Data Availability: Material related to this study can be downloaded from https://github.com/YosvanyLopez/SSEvol-Suc.
Funding: The authors received no specific funding for this work.
Competing interests: The authors have declared that no competing interests exist.
Post-translational modification (PTM) refers to the enzymatic modification of proteins . As part of this biological mechanism, one or more amino acids of a protein interact with specific molecular groups. Such interaction functionally changes the amino acids, thereby impacting the function of the entire protein. From the 20 amino acids that make up the genetic code, lysine has proven to be the most susceptible residue to PTM. It has been involved in many PTMs including methylation [2, 3], sumoylation , acetylation , glycation  and malonylation . One of the recently identified PTMs is succinylation, which reportedly impacts the function and structure of proteins within biological interactions . Succinylation mainly refers to the addition of a succinyl group to lysine residues. This molecular change alters the charge of the lysine to -1, thus introducing a large structural moiety. Succinylation occurs in both eukaryotic and prokaryotic cells, and is common in enzymes involved in mitochondrial metabolism, amino acid degradation, and fatty acid metabolism. It has been also observed in histones with functions in chromosome configuration and gene expression. Nevertheless, the role of succinylation in other biological reactions needs to be extensively clarified. Therefore, the identification of succinylation sites can provide detailed insights into the function of proteins and their biological interactions.

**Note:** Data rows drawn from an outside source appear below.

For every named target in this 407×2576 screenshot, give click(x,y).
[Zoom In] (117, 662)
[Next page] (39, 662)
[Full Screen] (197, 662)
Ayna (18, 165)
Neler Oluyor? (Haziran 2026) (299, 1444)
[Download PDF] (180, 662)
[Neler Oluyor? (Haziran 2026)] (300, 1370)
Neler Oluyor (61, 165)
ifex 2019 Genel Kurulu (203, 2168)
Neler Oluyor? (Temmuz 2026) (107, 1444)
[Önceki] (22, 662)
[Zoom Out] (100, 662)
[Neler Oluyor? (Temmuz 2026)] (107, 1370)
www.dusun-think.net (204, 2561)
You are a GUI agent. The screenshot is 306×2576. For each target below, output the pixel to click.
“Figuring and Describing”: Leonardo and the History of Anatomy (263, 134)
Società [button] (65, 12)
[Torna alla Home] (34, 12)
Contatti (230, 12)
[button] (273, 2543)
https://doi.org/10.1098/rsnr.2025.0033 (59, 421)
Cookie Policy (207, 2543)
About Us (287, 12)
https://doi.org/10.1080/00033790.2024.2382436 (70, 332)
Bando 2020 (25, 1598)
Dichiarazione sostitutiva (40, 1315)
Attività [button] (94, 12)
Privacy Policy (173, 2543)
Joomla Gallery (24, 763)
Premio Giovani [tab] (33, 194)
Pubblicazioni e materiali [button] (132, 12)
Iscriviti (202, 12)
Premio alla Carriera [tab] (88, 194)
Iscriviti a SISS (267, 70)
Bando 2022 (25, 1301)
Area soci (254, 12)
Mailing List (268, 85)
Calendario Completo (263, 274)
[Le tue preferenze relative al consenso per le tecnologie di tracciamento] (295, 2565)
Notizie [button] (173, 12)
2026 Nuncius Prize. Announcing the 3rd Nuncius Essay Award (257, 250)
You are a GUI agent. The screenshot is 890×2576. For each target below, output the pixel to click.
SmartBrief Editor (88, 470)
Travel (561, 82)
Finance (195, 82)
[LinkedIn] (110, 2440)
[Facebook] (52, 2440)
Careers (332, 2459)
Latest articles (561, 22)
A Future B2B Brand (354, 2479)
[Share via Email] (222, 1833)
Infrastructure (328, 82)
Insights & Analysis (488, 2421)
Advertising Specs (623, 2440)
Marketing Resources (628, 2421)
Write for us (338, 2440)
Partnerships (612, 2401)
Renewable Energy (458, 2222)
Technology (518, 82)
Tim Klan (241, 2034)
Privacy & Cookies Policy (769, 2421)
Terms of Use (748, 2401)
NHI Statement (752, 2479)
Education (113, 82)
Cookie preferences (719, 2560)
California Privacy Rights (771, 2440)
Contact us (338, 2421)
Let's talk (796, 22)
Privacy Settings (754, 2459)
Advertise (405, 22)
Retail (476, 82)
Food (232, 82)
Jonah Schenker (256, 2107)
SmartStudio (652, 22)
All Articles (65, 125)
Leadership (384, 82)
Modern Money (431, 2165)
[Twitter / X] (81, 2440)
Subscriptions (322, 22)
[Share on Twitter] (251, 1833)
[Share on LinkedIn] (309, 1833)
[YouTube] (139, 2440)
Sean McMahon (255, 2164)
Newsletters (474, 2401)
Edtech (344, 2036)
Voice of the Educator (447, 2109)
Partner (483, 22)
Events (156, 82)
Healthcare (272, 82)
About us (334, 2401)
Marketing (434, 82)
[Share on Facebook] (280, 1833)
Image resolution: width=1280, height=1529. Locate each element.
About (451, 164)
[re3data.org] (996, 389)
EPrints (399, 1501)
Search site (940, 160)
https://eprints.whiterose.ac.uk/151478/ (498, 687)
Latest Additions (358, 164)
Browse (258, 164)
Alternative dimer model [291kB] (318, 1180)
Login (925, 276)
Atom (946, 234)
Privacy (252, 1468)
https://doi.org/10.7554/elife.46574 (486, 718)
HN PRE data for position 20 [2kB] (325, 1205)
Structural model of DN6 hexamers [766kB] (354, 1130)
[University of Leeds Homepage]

The identification of PTM sites has become a serious challenge in the last years . In this direction, many bioinformatics methods have been proposed for detecting them within protein sequences [10–30]. Experimental methods like mass spectrometry remain the main technique for identifying lysine succinylation sites. However, these methods are costly and unable to keep up with the exponential growth of sequenced proteins. Consequently, there is an urgent demand for fast and accurate computational methods capable of predicting succinylation sites. In the past years, a wide range of prediction methods have been proposed to tackle this issue, but their performance is consistently limited. This limitation is more apparent for lysine succinylation than for other PTMs because of its recent discovery. Thus far, the pioneering methods proposed to solve this problem have been mainly focused on analyzing the protein sequence. Two of these methods are SucPred  and SuccFind . The former is a semi-supervised machine learning-based method, which incorporates the sequence and physicochemical features into a support vector machine for classification. The later, however, introduced a more robust approach that considers information about the neighboring amino acids of succinylated and non-succinylated lysines to better discriminate between them. Another method, iSuc-PseAAC, employed a strategy that integrates the peptide position-specific propensity into the general form of pseudo amino acid composition for training a support vector machine . Another method that incorporates sequence-coupling effects into the pseudo amino acid composition was iSuc-PseOpt . It introduced the k-nearest neighbors strategy and hypothetical training samples in an attempt to ameliorate the imbalance between classes. Subsequently, a random forest algorithm was designed for prediction. SuccinSite also regarded a random forest classifier but with informative encoding features, such as the composition of k-spaced amino acid pairs, binary encoding and specific physicochemical attributes . However, the above predictors showed a poor sensitivity when it comes to detecting succinylated lysine residues.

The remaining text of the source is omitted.